Mengenai anggaran yang kemudian disebut-sebut menjadi dana kemanusiaan terbesar atas suatu bencana di dunia diperoleh BRR untuk rekonstruksi dari APBN (Anggaran Pendapatan dan Belanja Negara) tahun 2005-2008 mencapai Rp 20,24 triliun.

Kemudian dana kemanusiaan dari masyarakat internasional mencapai 6,7 miliar dollar AS atau Rp 67 triliun dari komitmen yang dijanjikan 7,2 miliar dollar AS. Mengenai sisa penggunaannya belum ada informasi yang jelas. Sebelumnya, BRR memperkirakan kebutuhan penggunaan dana masyarakat internasional untuk pemulihan Aceh itu mencapai 7,1 miliar dollar AS.

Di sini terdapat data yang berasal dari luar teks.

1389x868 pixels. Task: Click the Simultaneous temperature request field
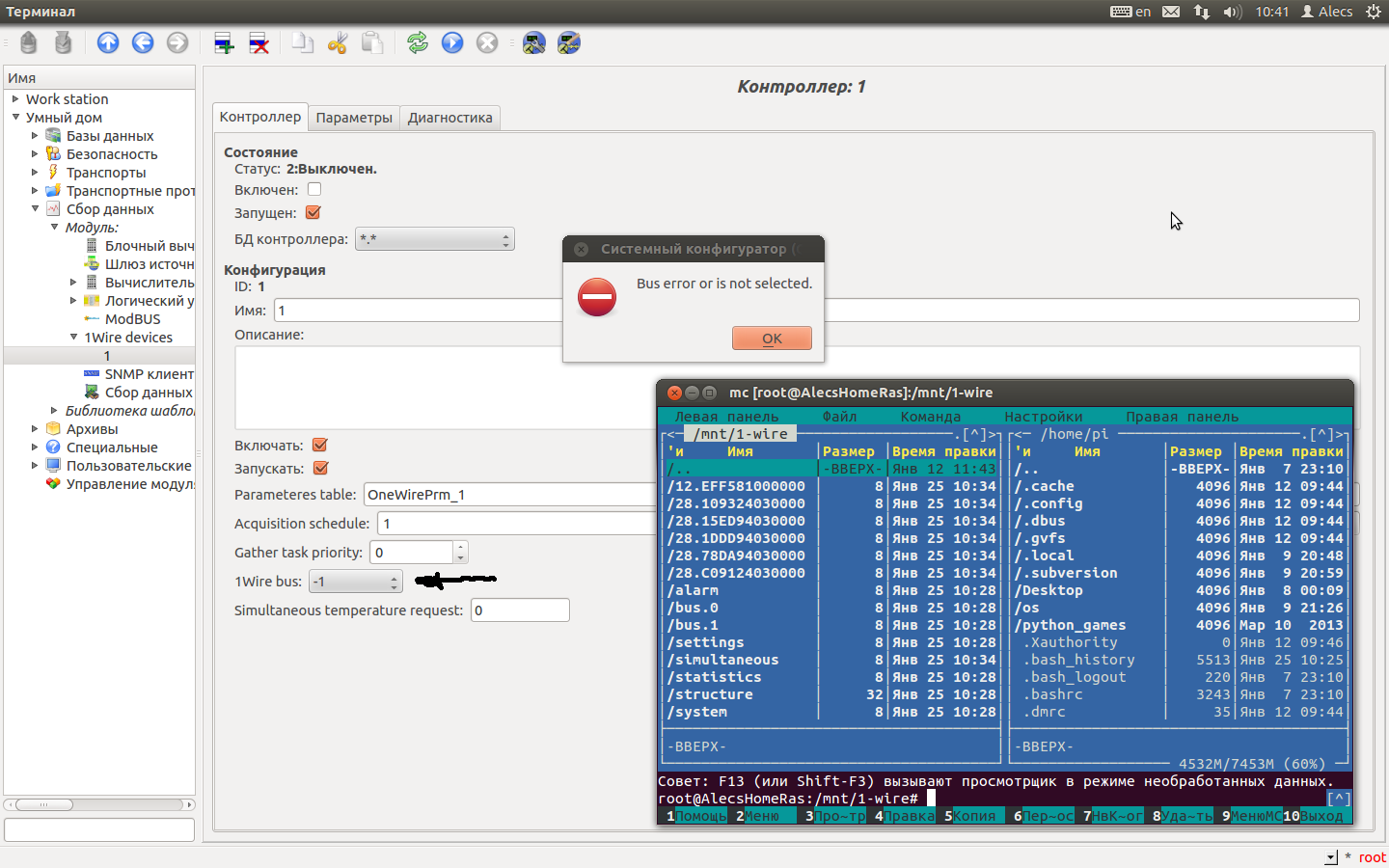(x=520, y=610)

Betulkah, segudang prestasi baik itu membawa kemaslahatan Aceh di kemudian hari?

Bom waktu

World Vision Indonesia hanyalah satu di antara puluhan lembaga donor internasional nonpemerintah yang menyalurkan dana 92,7 juta dollar AS untuk rekonstruksi Aceh sampai 2007. Disambung lagi sampai tahun 2010 World Vision Indonesia menyalurkan dana pascarekonstruksi 8 juta dollar AS.

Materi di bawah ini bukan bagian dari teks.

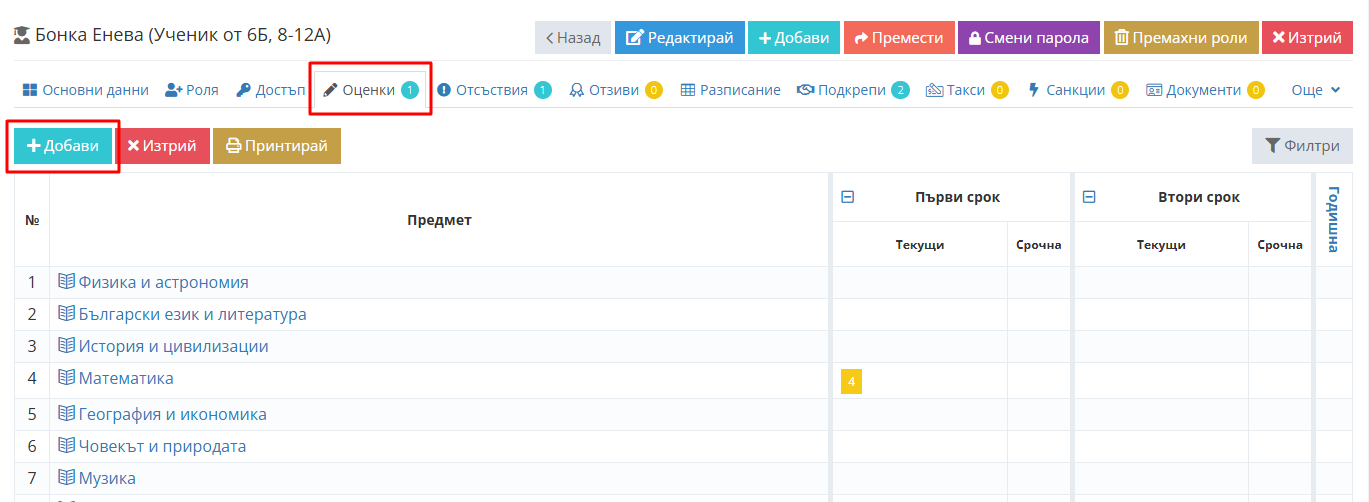Viewport: 1369px width, 502px height.
Task: Open the Разписание tab
Action: tap(730, 90)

Dana 8 juta dollar AS itulah di antaranya untuk memberdayakan ibu-ibu anggota kelompok Inong Gampong. Kemudian ada lagi kelompok produsen kerupuk tiram Sawang Panyang atau Koperasi Putroe Aceh di wilayah Kabupaten Aceh Besar.

”Program lanjutan ini sebagai jawaban ketidakseimbangan percepatan pembangunan infrastruktur dengan pembangunan sosial-ekonomi selama rehabilitasi dan rekonstruksi Aceh,” ujar Direktur Nasional World Vision Indonesia Trihadi Saptoadi.

Gempa bumi dan tsunami yang menimpa Aceh, menurut Trihadi, terjadi dalam suasana masyarakat sangat kompleks yang diliputi konflik terhadap pemerintah pusat selama bertahun-tahun. Manfaat yang bisa diperoleh setelah adanya tsunami dan proses perdamaian yang dicanangkan berikutnya belum dapat sepenuhnya diperoleh secara nyata setiap lapisan masyarakat. ”Bom waktu kembalinya gejolak masyarakat harus diwaspadai,” katanya.

Eddy Purwanto dari BRR menyatakan, agar kekhawatiran itu tidak terbukti, Pemerintah Provinsi NAD perlu bekerja keras. Sebab, Pemprov NAD-lah yang kini mempunyai wewenang setelah BRR dibubarkan.